§ **TEXT EXCERPT**
* * *
United States District Court, S.D. New York

October 31, 2017

JAMIE MARTIN and DANEISHA SINGLETON, on behalf of themselves and all others similarly situated, and the Proposed New York Rule 23 Class, Plaintiffs,
v.
SPRINT UNITED MANAGEMENT CO., CREDICO USA, LLC, and WALLACE MORGAN, INC., Defendants.

          OPINION & ORDER

          PAUL A. ENGELMAYER UNITED STATES DISTRICT JUDGE

         Plaintiffs Jamie Martin and Daneisha Singleton brought this action on behalf of themselves and similarly situated persons, alleging violations of the Fair Labor Standards Act, 29 U.S.C. § 201, et. seq. ("FLSA"), and the New York Labor Law, N.Y. Lab. Law § 650, et. seq. ("NYLL"). Plaintiffs served as field agents securing low-income customers to acquire wireless telephones of defendant Sprint/United Management Company ("Sprint") pursuant to a federal subsidy program. They claimed primarily that they were misclassified as independent contractors rather than employees and that, as a result, they were denied statutorily required minimum wage and overtime compensation. They sought to hold Sprint and co-defendants Credico (USA), LLC ("Credico") and Wallace Morgan, Inc. ("Wallace Morgan") jointly responsible for this willful misclassification.
* * *
§ **STORED DATA**

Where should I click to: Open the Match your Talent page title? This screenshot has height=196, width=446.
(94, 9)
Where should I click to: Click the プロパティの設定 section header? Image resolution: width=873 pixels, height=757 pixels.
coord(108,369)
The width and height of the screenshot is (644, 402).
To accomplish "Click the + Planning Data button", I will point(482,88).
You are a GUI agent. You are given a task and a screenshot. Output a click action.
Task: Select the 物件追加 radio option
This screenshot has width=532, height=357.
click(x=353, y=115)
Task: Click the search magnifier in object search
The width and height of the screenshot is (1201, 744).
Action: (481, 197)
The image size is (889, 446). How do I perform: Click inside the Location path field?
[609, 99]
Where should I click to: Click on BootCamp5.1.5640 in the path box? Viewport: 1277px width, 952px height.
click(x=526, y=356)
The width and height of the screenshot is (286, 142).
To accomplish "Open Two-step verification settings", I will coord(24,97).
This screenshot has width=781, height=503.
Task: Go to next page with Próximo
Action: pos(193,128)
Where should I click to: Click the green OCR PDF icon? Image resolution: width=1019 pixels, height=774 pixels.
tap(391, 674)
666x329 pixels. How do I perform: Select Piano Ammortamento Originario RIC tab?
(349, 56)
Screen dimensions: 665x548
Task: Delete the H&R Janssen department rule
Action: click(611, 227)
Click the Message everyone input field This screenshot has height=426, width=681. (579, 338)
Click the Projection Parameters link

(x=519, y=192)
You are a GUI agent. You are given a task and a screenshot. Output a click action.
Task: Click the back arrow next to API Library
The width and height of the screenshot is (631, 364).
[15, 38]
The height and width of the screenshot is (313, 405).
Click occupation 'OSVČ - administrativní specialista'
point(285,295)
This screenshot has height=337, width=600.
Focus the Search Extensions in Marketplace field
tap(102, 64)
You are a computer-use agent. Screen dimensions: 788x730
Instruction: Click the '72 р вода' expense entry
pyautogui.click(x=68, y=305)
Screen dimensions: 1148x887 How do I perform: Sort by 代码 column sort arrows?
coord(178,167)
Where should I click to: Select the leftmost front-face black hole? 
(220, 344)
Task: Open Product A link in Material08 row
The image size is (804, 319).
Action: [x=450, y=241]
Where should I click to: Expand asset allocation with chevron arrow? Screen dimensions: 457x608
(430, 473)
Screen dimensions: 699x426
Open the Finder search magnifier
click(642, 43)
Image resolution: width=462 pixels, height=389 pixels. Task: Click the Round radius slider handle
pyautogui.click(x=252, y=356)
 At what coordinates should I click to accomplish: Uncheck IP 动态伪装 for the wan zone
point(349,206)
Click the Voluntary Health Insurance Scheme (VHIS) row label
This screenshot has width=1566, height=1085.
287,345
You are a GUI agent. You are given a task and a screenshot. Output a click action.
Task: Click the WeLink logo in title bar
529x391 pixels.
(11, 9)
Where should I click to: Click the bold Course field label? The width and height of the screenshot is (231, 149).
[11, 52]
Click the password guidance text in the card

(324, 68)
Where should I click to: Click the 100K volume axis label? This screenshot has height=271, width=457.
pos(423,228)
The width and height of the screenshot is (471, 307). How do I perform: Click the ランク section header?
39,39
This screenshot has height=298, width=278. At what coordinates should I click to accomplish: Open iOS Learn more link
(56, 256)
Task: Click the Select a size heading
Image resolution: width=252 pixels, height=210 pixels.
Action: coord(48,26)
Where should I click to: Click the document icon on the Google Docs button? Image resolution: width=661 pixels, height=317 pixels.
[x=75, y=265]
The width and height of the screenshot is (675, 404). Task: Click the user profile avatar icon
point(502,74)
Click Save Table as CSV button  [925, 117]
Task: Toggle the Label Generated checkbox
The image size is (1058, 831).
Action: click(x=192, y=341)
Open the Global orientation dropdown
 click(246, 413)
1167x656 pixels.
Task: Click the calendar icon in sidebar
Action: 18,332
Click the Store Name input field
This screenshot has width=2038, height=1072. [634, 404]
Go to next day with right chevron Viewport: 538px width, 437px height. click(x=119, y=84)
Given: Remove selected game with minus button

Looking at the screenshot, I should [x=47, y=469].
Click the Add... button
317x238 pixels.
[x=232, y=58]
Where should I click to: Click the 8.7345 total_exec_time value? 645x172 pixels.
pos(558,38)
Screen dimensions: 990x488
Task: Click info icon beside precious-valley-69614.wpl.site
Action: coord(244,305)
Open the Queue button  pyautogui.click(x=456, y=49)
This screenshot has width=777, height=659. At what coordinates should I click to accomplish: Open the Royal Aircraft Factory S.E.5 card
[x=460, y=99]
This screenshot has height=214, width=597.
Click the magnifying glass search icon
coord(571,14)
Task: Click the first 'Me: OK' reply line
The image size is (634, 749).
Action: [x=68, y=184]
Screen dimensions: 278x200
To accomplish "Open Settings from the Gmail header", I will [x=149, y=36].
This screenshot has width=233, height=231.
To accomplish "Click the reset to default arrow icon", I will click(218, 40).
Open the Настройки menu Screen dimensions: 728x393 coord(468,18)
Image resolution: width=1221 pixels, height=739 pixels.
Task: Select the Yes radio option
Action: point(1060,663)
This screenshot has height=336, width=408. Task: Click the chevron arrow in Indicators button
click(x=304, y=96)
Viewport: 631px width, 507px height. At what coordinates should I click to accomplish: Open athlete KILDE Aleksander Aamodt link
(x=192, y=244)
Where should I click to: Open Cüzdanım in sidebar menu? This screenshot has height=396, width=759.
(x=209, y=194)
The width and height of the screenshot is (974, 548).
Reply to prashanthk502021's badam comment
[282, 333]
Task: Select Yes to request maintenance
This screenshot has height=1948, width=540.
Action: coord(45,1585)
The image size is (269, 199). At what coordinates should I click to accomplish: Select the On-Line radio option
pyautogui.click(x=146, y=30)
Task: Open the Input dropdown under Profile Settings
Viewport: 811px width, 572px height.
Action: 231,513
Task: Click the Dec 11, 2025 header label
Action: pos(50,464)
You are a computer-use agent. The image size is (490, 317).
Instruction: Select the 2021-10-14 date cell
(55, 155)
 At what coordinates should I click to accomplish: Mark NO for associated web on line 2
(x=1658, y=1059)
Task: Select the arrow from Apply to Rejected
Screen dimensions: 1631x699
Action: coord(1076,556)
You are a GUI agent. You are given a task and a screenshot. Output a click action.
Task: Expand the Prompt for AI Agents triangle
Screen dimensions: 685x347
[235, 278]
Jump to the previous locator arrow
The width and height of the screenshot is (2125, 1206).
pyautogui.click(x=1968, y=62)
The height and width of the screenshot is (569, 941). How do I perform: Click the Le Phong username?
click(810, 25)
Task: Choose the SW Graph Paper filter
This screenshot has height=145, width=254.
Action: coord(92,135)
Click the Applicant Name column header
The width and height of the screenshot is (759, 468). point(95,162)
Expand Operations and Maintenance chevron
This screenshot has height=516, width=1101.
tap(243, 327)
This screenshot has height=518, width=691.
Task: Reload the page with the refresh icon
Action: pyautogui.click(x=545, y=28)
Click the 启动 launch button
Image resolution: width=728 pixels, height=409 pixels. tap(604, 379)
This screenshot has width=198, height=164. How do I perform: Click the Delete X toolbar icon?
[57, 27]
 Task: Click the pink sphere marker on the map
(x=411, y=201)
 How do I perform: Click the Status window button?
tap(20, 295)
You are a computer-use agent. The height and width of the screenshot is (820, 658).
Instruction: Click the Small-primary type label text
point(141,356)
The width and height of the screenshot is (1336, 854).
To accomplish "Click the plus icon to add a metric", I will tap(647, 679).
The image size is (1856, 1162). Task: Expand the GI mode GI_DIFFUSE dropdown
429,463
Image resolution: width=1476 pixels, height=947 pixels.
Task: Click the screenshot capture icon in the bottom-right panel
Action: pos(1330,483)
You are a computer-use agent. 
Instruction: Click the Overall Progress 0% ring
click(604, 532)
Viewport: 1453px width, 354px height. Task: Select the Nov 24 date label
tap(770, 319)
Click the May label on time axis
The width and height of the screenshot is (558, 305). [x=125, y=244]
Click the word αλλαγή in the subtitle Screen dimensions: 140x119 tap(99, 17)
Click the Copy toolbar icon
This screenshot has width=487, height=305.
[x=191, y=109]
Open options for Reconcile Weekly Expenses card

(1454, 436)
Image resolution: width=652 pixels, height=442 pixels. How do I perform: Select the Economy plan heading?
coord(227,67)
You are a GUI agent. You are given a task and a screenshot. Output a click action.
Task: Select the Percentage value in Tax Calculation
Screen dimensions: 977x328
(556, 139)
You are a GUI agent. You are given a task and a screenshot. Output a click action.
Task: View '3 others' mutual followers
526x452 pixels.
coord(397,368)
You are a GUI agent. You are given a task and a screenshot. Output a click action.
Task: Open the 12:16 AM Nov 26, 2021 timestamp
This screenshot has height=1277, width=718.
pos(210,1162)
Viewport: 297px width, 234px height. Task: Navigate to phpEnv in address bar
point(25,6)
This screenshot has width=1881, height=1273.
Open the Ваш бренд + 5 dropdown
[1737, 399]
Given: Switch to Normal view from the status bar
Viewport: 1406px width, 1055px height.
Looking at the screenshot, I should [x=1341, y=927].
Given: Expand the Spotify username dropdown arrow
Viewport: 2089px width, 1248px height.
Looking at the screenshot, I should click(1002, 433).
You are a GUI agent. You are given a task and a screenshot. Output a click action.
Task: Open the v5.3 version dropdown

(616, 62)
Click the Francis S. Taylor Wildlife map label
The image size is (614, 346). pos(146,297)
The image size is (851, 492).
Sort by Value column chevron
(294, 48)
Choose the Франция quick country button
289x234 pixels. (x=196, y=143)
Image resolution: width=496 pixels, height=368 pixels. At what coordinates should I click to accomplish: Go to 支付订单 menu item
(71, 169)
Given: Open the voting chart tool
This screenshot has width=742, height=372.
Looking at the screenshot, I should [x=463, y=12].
* * *
§ **THE REQUEST**
Reproduce word for word the passage of the court opinion starting at "JAMIE MARTIN and DANEISHA SINGLETON, on" and ending at "MORGAN, INC., Defendants.". The material has no connection to the court opinion.

§ **THE SOLUTION**
JAMIE MARTIN and DANEISHA SINGLETON, on behalf of themselves and all others similarly situated, and the Proposed New York Rule 23 Class, Plaintiffs,
v.
SPRINT UNITED MANAGEMENT CO., CREDICO USA, LLC, and WALLACE MORGAN, INC., Defendants.